Recently a number of wireless sensor nodes are made available on the market to cater for the growing needs of the emerging applications. Aside from innovations regarding the components (e.g., processors, radio, analog-to-digital converter (A/D)), most wireless sensor nodes are composed in a traditional way in which a control processing unit (CPU) or direct memory access (DMA) device takes care of data transfer to and from the peripherals. As an example, B. Calhoun, et al, “Design Considerations for Ultra-low Energy Wireless Microsensor nodes”, IEEE Trans. on Computers, Vol. 54, No. 6, June 2005 describes a DMA based sensor node built from modules with independent voltage and frequency islands to improve the overall energy efficiency. An event which is generated when a buffer is full is used to trigger operation of the associated module. Although the use of DMA is more energy efficient than a CPU in moving data, there are a number of drawbacks associated with both approaches.
First, lack of predictability arises from the fact that the CPU and the DMA device are shared devices that operate on an interrupt basis which makes them intrinsically non-predictable in the sense that service requests could be missed. Such lack of predictability could even lead to non-real time response to critical events which for real-time alert applications is not acceptable. In the proposed invention, any unpredictability in data transfer is removed, making the whole system more robust.

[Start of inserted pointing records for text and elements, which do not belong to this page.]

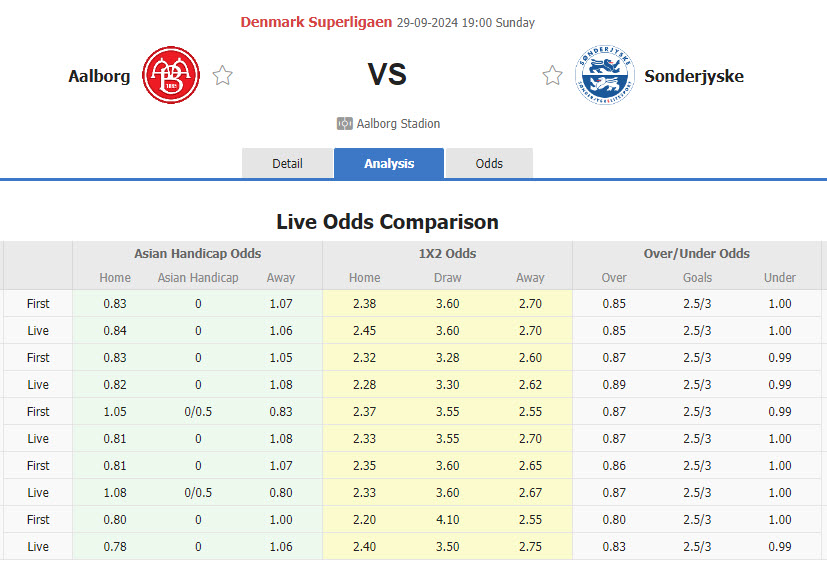Image resolution: width=827 pixels, height=562 pixels.
Task: Click the Aalborg Stadion venue text
Action: (400, 124)
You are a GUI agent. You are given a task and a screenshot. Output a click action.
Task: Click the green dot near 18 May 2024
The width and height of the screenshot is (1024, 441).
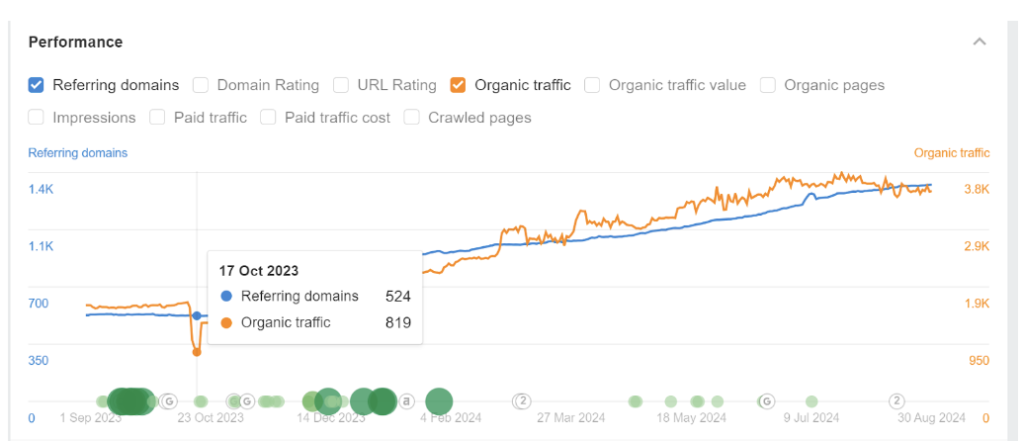pyautogui.click(x=697, y=401)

Second, a transfer overhead is generated from the point of view of data transport between components, a CPU or DMA device with its accompanying operation protocol introduces an overhead that essentially reduces energy efficiency.
Third, lack of hardware scalability arises from the fact that the DMA device is a central shared resource which is not easily scalable when a sensor node needs to change operational mode with distinctly different performance requirements and/or handles multiple data streams originating from multiple sensor units, primarily due to the limited number of DMA channels.
Fourth, programming complexity results from the fact that from application programmer point of view, (re-)configuring the DMA device and/or peripherals is not a simple task and could lead to non-optimal operation modes. Moreover, switching-off components when temporarily not needed can be extremely favorable for energy efficiency. Unfortunately, this often requires a significant programming effort (and, therefore, is sometimes even just completely ignored) as waking-up components is non-trivial due to the intrinsic wake-up times (related to e.g. power-up and/or stabilization) that somehow need to be accounted for in the application program.